▸ **Work required**:
Pick every line from the data below that contains the string "Expand" and copy it.

Stored data:
'''
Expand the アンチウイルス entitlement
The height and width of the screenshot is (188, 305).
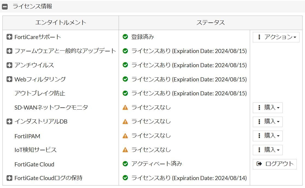tap(9, 65)
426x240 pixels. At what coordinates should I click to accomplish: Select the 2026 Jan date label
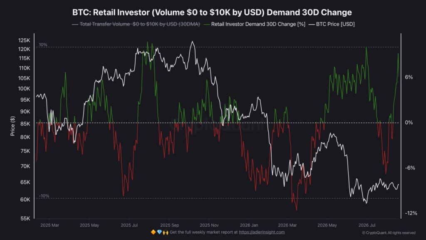click(249, 225)
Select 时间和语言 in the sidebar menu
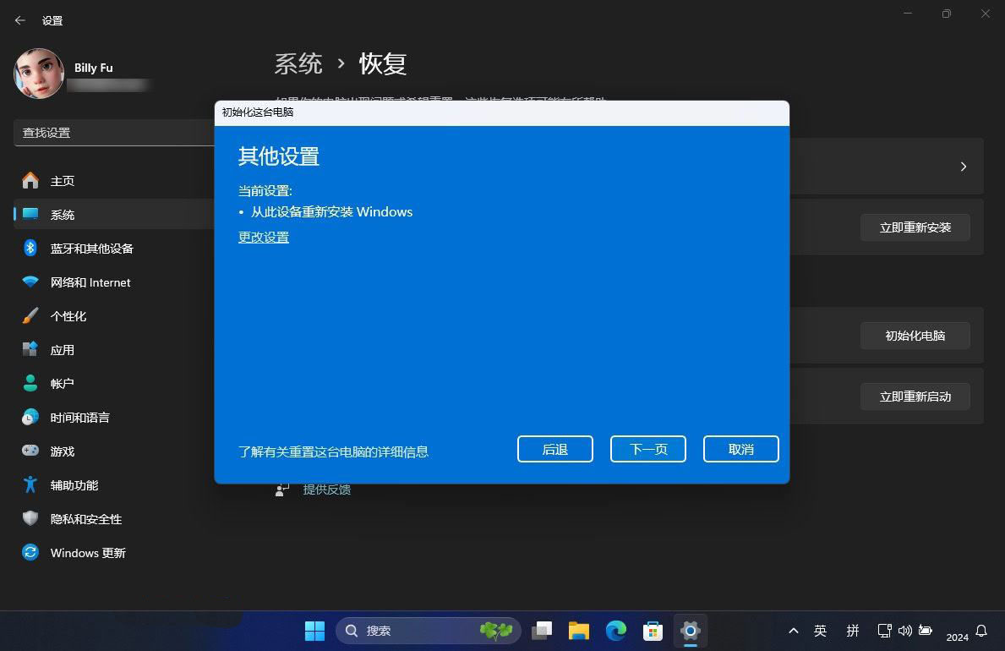The image size is (1005, 651). tap(79, 418)
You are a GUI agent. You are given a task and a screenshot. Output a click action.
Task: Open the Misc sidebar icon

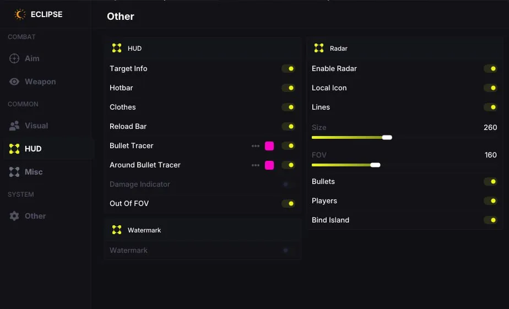[x=14, y=172]
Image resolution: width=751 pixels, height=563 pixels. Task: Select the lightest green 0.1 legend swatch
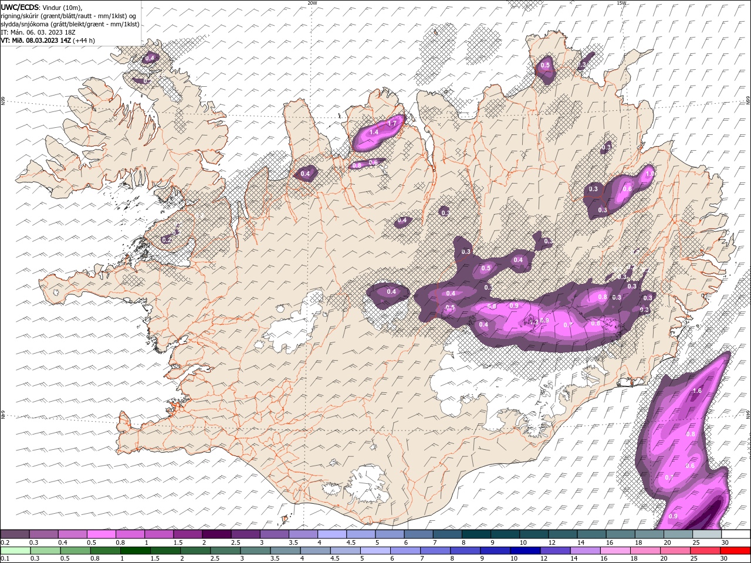tap(15, 551)
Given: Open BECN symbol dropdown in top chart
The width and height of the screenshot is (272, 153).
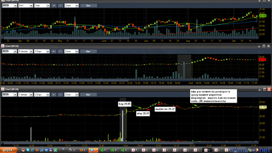Looking at the screenshot, I should [9, 5].
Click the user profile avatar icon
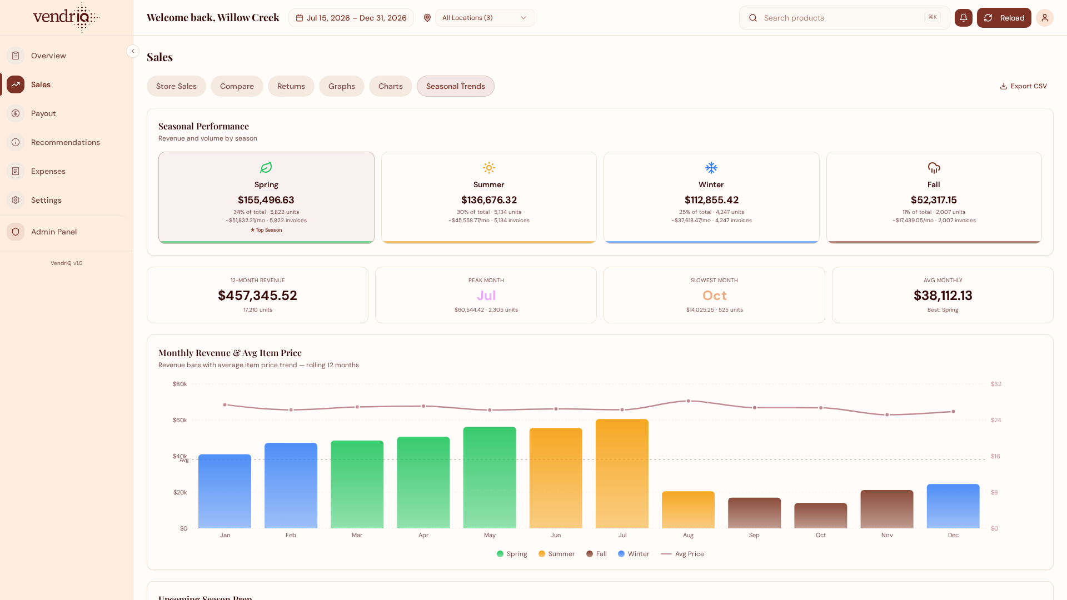1067x600 pixels. pyautogui.click(x=1045, y=18)
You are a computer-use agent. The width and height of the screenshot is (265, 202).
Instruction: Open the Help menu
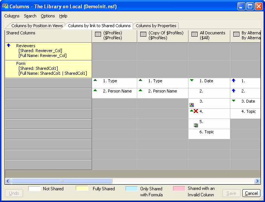pos(63,16)
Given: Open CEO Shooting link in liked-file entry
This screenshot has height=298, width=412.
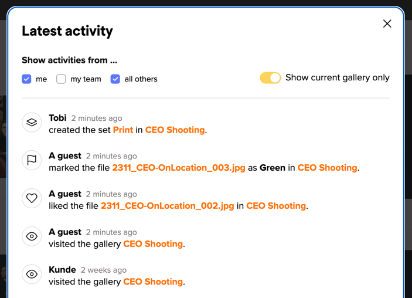Looking at the screenshot, I should (x=276, y=206).

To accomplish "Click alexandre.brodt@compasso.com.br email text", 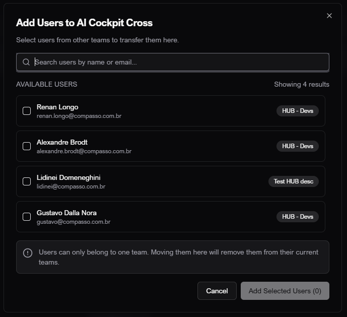I will tap(84, 151).
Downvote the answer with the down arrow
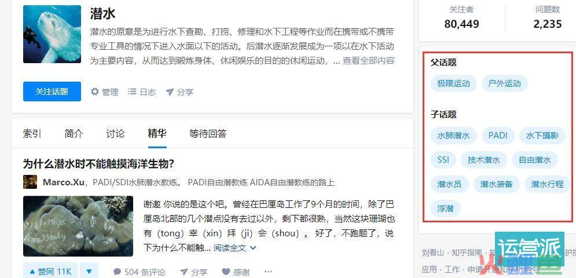576x278 pixels. tap(89, 272)
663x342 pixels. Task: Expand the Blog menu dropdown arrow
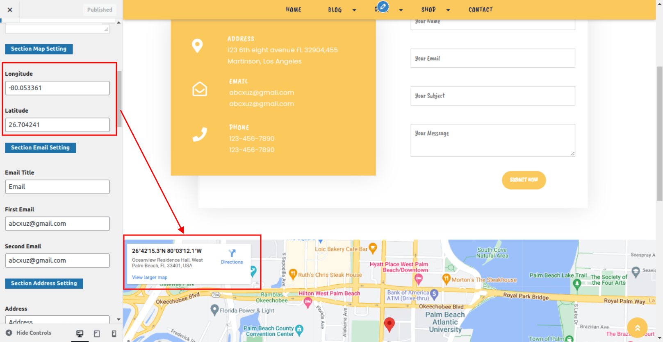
'''
▸ **Solved exercise**:
Expand the アンチウイルス entitlement
663x342 pixels. Task: Expand the Blog menu dropdown arrow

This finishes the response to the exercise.